Required work ▸ Word for word, reproduce the records that follow.

Records for the exercise ▸

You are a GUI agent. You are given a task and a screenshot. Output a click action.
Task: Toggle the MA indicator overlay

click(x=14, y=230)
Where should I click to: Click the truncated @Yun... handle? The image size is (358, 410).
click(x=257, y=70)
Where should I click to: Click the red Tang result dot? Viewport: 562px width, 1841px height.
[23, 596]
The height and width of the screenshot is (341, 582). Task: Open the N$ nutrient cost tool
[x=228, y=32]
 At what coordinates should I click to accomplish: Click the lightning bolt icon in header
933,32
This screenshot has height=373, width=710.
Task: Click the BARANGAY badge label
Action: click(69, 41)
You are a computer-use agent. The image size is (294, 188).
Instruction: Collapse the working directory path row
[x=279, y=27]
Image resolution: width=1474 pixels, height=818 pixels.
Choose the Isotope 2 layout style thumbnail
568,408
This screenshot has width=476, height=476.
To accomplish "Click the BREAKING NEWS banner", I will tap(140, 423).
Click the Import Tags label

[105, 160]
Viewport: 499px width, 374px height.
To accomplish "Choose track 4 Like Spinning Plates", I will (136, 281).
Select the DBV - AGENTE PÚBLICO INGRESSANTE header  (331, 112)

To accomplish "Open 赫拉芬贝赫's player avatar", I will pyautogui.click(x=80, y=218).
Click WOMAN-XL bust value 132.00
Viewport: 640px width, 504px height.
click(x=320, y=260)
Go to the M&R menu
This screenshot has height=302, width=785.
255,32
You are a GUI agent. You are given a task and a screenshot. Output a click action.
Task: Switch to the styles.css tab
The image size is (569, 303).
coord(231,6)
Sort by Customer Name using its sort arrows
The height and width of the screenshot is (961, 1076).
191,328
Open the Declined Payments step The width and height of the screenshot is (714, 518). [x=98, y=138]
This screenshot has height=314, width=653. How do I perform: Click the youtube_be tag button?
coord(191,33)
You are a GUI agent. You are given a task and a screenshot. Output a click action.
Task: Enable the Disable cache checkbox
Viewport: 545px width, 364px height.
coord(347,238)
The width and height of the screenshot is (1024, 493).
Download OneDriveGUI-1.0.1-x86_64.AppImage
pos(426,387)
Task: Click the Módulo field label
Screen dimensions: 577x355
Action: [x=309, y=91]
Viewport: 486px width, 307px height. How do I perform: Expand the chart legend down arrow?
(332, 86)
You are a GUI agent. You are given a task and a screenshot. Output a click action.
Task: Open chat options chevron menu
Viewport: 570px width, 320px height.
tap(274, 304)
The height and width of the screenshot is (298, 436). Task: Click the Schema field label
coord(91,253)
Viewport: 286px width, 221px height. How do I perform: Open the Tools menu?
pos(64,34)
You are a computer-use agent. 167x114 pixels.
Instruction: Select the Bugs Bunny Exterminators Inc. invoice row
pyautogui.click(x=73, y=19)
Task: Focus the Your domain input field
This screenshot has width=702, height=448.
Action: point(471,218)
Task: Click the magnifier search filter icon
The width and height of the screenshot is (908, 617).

Written solution ▸
You are a GUI agent. You are given a task and a screenshot. Output a click action.
Task: Toggle the MA indicator overlay

click(x=14, y=230)
Where should I click to: Click the truncated @Yun... handle? The image size is (358, 410).
click(x=257, y=70)
Where should I click to: Click the red Tang result dot? Viewport: 562px width, 1841px height.
[23, 596]
The height and width of the screenshot is (341, 582). Task: Open the N$ nutrient cost tool
[x=228, y=32]
 At what coordinates should I click to accomplish: Click the lightning bolt icon in header
933,32
This screenshot has height=373, width=710.
Task: Click the BARANGAY badge label
Action: click(69, 41)
You are a computer-use agent. The image size is (294, 188).
Instruction: Collapse the working directory path row
[x=279, y=27]
Image resolution: width=1474 pixels, height=818 pixels.
Choose the Isotope 2 layout style thumbnail
568,408
This screenshot has width=476, height=476.
To accomplish "Click the BREAKING NEWS banner", I will tap(140, 423).
Click the Import Tags label

[105, 160]
Viewport: 499px width, 374px height.
To accomplish "Choose track 4 Like Spinning Plates", I will (136, 281).
Select the DBV - AGENTE PÚBLICO INGRESSANTE header  (331, 112)

To accomplish "Open 赫拉芬贝赫's player avatar", I will pyautogui.click(x=80, y=218).
Click WOMAN-XL bust value 132.00
Viewport: 640px width, 504px height.
click(x=320, y=260)
Go to the M&R menu
This screenshot has height=302, width=785.
255,32
You are a GUI agent. You are given a task and a screenshot. Output a click action.
Task: Switch to the styles.css tab
The image size is (569, 303).
coord(231,6)
Sort by Customer Name using its sort arrows
The height and width of the screenshot is (961, 1076).
191,328
Open the Declined Payments step The width and height of the screenshot is (714, 518). [x=98, y=138]
This screenshot has height=314, width=653. How do I perform: Click the youtube_be tag button?
coord(191,33)
You are a GUI agent. You are given a task and a screenshot. Output a click action.
Task: Enable the Disable cache checkbox
Viewport: 545px width, 364px height.
coord(347,238)
The width and height of the screenshot is (1024, 493).
Download OneDriveGUI-1.0.1-x86_64.AppImage
pos(426,387)
Task: Click the Módulo field label
Screen dimensions: 577x355
Action: [x=309, y=91]
Viewport: 486px width, 307px height. How do I perform: Expand the chart legend down arrow?
(332, 86)
You are a GUI agent. You are given a task and a screenshot. Output a click action.
Task: Open chat options chevron menu
Viewport: 570px width, 320px height.
tap(274, 304)
The height and width of the screenshot is (298, 436). Task: Click the Schema field label
coord(91,253)
Viewport: 286px width, 221px height. How do I perform: Open the Tools menu?
pos(64,34)
You are a computer-use agent. 167x114 pixels.
Instruction: Select the Bugs Bunny Exterminators Inc. invoice row
pyautogui.click(x=73, y=19)
Task: Focus the Your domain input field
This screenshot has width=702, height=448.
Action: point(471,218)
Task: Click the magnifier search filter icon
The width and height of the screenshot is (908, 617).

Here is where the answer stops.